Curiosità e riferimenti storici
Glory Road – titolo ripreso dall’omonima autobiografia di Don Haskins – ben ricostruisce l’atmosfera degli anni ’60. Atmosfera ulteriormente accresciuta dal fascino delle vecchie palestre. Come quella della Chalmette High School in Louisiana, che nella finzione è l’impianto casalingo dei Miners. Varie scene hanno trovato location nel vero campus e a El Paso.
La cura dei dettagli e le coinvolgenti scene di gioco fanno passare in secondo piano le licenze narrative. Nella realtà, Don Haskins non vinse il titolo al primo anno, ma allenava già lì da quattro stagioni. E il film omette clamorosamente la formula della Final Four, caratteristica imprescindibile del Torneo NCAA. Dal regional contro Kansas si passa direttamente alla finalissima contro Kentucky (dove milita un giovane Pat Riley), saltando la semifinale vinta dai Miners contro Utah.
Anche le figure dei due allenatori rivali sono un po’ romanzate.
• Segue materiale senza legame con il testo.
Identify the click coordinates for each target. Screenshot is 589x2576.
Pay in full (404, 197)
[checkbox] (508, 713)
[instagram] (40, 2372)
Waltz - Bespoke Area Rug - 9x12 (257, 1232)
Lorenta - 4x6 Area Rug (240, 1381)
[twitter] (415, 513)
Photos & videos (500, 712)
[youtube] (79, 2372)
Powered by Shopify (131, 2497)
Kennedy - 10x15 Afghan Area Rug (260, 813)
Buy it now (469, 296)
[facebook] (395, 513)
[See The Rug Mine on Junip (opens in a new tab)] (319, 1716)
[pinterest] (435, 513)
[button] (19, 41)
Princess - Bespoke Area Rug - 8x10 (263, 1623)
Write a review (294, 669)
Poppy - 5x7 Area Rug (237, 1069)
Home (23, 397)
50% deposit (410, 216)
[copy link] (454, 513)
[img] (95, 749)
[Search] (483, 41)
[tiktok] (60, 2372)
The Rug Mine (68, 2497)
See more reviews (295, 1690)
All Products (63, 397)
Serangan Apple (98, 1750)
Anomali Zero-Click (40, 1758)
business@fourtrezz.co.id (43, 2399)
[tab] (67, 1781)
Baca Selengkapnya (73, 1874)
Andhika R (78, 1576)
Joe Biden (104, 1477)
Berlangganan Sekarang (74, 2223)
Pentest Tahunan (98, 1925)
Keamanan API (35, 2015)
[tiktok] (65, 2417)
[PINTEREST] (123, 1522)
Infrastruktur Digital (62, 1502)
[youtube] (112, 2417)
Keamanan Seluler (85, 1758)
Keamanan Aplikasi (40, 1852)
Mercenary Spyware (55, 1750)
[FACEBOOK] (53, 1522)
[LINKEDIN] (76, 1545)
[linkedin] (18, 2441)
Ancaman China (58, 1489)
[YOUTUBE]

La scelta di Haskins di far giocare un quintetto di neri, come ammetterà in seguito, non era una sfida ai razzisti. Era dettata semplicemente dalla volontà di schierare i migliori. Haskins era un uomo di mente aperta e non aveva bisogno di provocare nessuno. Nel film, inoltre, si fa attenzione a non far passare l’altezzoso coach Rupp come razzista. Infatti è difficile ritenere che lo fosse: aveva già reclutato afroamericani a Kentucky.
Più volte si nota Haskins che intima ai suoi giocatori, in particolare a Lattin, di non schiacciare. All’epoca la schiacciata era considerata un gesto irrispettoso. Il regolamento, infatti, vieterà le schiacciate dal 1967 al 1976, sembra per arginare proprio Texas Western. Ma anche per limitare un giocatore dominante che stava arrivando a UCLA, Lew Alcindor, in seguito meglio noto come Kareem Abdul-Jabbar.
A proposito di UCLA, la stagione 1965-66 di Texas Western risalta ancor di più perché costituisce l’unico “intervallo” all’interno della famosa dinastia di UCLA di coach John Wooden. Don Haskins, senza più vincere il titolo nazionale, allenerà a El Paso fino al 1999. È scomparso nel 2008 a 78 anni, giusto un anno dopo l’inserimento della sua squadra campione nella Hall of Fame.